Chinaza Uche and Sheldon Best in Manhattan Theatre Club's Studio at Stage II production of Sugar in Our Wounds, written by Donja R. Love.
Chinaza Uche and Sheldon Best in Manhattan Theatre Club's Studio at Stage II production of Sugar in Our Wounds, written by Donja R. Love.
(© Joan Marcus)

6. Sugar in Our Wounds

Donja R. Love's Sugar in Our Wounds, which played Manhattan Theatre Club, is the first part in a trilogy about same-sex love at pivotal moments in black history, where gay narratives haven't previously been explored. Set on a plantation in 1862, this beautiful and heartbreaking drama finds two male slaves falling in love, and all of the consequences that follow. Love's breathtaking play was made even better by Saheem Ali's gripping, high-stakes production, Arnulfo Maldonado's imposing, mystical set, and an entirely excellent ensemble cast led by Sheldon Best and Chinaza Uche.


Midori Francis in the Roundabout Underground production of Ming Peiffer's Usual Girls.
Midori Francis in the Roundabout Underground production of Ming Peiffer's Usual Girls.
(© Joan Marcus)

7. Usual Girls

In just 90 minutes, playwright Ming Peiffer covers a huge range of subjects, including racism, alcoholism, and sexual abuse, to paint a fearless portrait of growing up female and Korean in the United States of America. Piquantly funny and altogether harrowing, Usual Girls was directed with uncompromising rawness by Tyne Rafaeli, and performed by a fantastic ensemble that leaned into the play's scorching realism. Midori Francis, a standout in The Wolves, proved her mettle and delivered the single bravest performance seen on a New York stage this entire year.

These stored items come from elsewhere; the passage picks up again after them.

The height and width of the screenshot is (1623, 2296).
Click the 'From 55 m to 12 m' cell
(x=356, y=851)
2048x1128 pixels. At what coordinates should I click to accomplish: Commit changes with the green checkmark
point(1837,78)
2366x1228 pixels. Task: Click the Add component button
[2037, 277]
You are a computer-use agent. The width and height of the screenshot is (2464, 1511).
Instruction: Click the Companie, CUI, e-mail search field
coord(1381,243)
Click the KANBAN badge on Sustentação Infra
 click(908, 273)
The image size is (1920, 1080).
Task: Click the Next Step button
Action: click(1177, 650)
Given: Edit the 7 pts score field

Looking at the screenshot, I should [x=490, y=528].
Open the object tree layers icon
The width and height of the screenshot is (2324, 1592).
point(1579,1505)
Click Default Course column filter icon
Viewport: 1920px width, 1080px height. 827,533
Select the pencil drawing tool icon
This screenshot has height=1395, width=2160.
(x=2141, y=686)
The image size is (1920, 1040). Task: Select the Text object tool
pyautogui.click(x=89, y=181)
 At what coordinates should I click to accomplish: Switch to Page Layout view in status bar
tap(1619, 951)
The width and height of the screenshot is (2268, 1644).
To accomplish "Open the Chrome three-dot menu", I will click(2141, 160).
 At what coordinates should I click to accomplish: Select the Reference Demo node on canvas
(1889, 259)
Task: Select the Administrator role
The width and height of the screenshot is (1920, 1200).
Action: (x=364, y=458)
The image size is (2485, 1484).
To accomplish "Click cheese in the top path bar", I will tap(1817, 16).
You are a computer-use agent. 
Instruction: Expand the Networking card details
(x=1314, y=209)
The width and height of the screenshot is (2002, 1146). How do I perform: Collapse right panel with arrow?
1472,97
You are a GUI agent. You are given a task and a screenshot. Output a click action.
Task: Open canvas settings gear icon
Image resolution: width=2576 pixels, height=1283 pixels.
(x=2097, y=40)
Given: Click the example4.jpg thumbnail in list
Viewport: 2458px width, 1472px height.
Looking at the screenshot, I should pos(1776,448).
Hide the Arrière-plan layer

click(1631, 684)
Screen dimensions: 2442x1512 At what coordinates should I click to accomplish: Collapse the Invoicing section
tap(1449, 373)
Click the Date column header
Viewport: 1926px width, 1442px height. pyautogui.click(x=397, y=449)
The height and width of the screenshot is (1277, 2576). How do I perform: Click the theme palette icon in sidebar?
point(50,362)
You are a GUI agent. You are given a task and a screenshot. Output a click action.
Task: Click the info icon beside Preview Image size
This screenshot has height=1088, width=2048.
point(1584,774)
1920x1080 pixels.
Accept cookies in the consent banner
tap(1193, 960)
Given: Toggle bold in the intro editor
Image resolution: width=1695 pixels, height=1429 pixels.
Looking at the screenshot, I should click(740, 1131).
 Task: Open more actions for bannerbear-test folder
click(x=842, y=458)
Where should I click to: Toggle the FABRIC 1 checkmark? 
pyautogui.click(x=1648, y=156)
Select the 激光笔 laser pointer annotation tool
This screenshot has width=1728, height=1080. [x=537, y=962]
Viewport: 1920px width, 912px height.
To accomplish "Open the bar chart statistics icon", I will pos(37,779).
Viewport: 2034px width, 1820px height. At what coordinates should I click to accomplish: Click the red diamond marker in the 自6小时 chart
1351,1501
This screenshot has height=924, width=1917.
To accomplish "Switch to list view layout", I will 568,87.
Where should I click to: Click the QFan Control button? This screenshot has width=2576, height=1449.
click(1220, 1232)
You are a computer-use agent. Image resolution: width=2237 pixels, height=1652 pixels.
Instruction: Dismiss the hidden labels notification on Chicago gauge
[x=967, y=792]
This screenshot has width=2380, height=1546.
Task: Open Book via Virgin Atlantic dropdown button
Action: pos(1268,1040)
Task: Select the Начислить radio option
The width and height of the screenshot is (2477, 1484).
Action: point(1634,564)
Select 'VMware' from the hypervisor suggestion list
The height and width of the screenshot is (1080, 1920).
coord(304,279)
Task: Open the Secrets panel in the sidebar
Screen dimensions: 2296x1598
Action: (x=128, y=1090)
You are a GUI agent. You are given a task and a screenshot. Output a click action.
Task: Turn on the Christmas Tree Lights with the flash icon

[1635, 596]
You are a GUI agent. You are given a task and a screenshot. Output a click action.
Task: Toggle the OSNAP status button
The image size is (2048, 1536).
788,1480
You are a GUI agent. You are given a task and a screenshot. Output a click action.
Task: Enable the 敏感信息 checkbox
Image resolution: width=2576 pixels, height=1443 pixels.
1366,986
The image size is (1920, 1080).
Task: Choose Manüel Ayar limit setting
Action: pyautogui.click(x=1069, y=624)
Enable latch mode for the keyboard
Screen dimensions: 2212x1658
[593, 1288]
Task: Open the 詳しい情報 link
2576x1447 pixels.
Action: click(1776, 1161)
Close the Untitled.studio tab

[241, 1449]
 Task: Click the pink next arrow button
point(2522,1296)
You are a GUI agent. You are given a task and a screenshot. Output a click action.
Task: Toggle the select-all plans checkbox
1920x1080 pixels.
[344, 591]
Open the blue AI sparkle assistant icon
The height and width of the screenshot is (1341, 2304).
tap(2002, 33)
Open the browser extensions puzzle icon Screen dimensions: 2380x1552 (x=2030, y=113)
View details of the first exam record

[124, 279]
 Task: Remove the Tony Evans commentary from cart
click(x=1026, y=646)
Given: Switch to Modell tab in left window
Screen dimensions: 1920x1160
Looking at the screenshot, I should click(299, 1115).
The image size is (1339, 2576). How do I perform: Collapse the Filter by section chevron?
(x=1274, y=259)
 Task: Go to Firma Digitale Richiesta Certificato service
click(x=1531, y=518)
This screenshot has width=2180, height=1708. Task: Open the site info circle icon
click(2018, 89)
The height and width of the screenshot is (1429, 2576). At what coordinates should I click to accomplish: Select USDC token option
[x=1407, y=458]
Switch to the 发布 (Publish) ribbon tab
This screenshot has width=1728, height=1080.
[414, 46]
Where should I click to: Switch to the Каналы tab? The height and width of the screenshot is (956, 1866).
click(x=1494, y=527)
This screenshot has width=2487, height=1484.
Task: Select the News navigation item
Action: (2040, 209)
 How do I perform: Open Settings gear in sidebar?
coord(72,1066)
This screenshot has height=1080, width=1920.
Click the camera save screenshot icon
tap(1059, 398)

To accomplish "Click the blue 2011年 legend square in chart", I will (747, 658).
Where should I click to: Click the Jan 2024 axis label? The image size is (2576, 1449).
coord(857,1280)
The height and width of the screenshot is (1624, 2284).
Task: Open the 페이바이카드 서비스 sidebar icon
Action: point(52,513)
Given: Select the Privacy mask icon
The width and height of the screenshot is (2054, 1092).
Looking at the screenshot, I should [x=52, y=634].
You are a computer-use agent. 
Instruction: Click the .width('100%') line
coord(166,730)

Heidi Schreck in the New York Theatre Workshop production of her play What the Constitution Means to Me.
Heidi Schreck in the New York Theatre Workshop production of her play What the Constitution Means to Me.
(© Joan Marcus)

8. What the Constitution Means to Me

I cried twice during Heidi Schreck's life-affirming What the Constitution Means to Me. A warts-and-all exploration of the US Constitution as a living, breathing object, Schreck introduces us to her teenage self, who paid for college by winning oratory competitions, while taking a blisteringly specific look at the way our country's founding document impacts women's bodies. Opening at New York Theatre Workshop during the Christine Blasey Ford-Brett Kavanaugh testimonies, What the Constitution Means to Me was perhaps the most politically important production of 2018, and also the most inspiring.